Les réformes territoriales de 1996 et 2008 font passer certains gros villages du département de Podor de statut rural à un statut de commune urbaine. Des localités dirigées par des chefs de village avant les réformes qui, à part Démette et Walaldé, étaient chef-lieu de communauté rurale. Golléré en 1996, Aéré Lao, Démette, Walaldé, Mboumba, Pété, Galoya en 2008 voient les familles titulaires de chefferie de village réduites à leur simple appellation par leur titre.
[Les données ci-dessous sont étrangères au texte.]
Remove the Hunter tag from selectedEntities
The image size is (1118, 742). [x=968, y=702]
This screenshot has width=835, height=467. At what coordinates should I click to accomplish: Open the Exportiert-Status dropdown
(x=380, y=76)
Au Fouta et mieux dans le département de Podor, l’imamat comme la chefferie de village est une affaire de coutume donc une affaire de famille. Dans les villages du Fouta comme dans la royauté, le chef de village est issu d’une famille qui, elle seule, a ce privilège de diriger. Mais si dans les communes rurales, les chefs de village gardent toujours leur statut, dans les communes urbaines, les membres des familles tributaires des « léfol » (pouvoir en Pulaar) ne le sont que de titre après les réformes de 1996 pour Golléré et une liste de communes en 2008. Ainsi en 1996, le kamalinko (titre du chef de village de Golléré) perd son pouvoir au profit du maire de la toute nouvelle commune. Le même virus atteindra les « Elimane » de Galoya et Pété, les « diom wuro » de Mboumba, Aéré Lao, Démette qui voient leur pouvoir héréditaire connaitre leur épilogue en 2008 quand ces gros villages sont devenus des communes urbaines. Mais la commune de Walaldé garde jalousement son Farba Walaldé (titre du chef de village de Walaldé) dont le nouveau sera intronisé au mois de décembre prochain.
Pourtant des chefferies instituées bien avant la colonisation françaises ont résisté plus de 40 ans après les indépendances. Des propriétés de famille reconnue qui font de l’intronisation d’un nouveau chef de village, un moment fort. 1996 et 2008 marquent ainsi la fin du pouvoir traditionnel dans 7 localités du département de Podor.
Des dépositaires impuissants devant la perte d’un pouvoir ancestral
À part les Dieng de Walaldé qui désignent toujours un des leurs pour la chefferie du village, les familles Ka de Golléré, Tall de Aéré Lao, Yall de Démette, Wane de Mboumba, Anne de Pété, Ly de Galoya se sont rendues à l’évidence en 1996 et en 2008 pour céder le pouvoir qu’elles gardaient, pourtant jalousement à travers les siècles, au maire. Ces chefs de village obligés de passer le témoin aux maires après les élections locales de 2009 ne sont plus de ce monde pour la plupart. Certains maires, par courtoisie, avaient même voulu les maintenir en faisant d’eux des chefs de quartier ou des consultants, mais les familles (tributaires de la chefferie de village) ont dû convaincre ceux qui venaient de devenir les derniers chefs de villages de Aéré Lao, Mboumba, Démette, Pété, Galoya de décliner l’offre. A. K. Wane, jeune frère du dernier chef de Mboumba explique : « en 2009, le tout nouveau maire de Mboumba a voulu faire du chef de village, un chef de quartier mais c’est la famille qui lui a demandé de refuser ». À Pété, un membre de la famille Anne éligible autrefois à la chefferie du village raconte : « la réforme a trouvé le chef de village mais le maire l’avait laissé surtout avec ses pouvoirs coutumiers à côté des chefs de quartiers. Trois ans après son décès la famille s’active pour l’intronisation d’un nouveau chef de village mais l’autorité administrative y oppose son niet attestant que dans une commune urbaine il ne peut y avoir de chef de village ». À Golléré, un notable, Kaba Déme refait l’histoire entre le maire Samba Hawoly Bousso et kamalinko Seydi Ka : « en 1996, le maire a dit publiquement qu’il ne touchera pas aux coutumes de la nouvelle commune. Mais le Kamalinko a préféré démissionner pour son âge avancé en passant le témoin à un autre. Les successeurs ont laissé la tradition se perpétuer. Il faut noter que depuis 6 ans on n’a pas intronisé un nouveau Kamalinko mais les membres de la famille Ka sont appelés partout dans la commune par leur titre, kamalinko ».
La plupart des chefs de village témoins du passage de leur village en commune pour perdre leur pouvoir au profit des maires ne sont plus de ce monde. Ainsi, le pouvoir de chef de village n’est plus qu’un héritage familial auquel les derniers chefs de village (1996 et 2008) ne se contentent que du titre honorifique.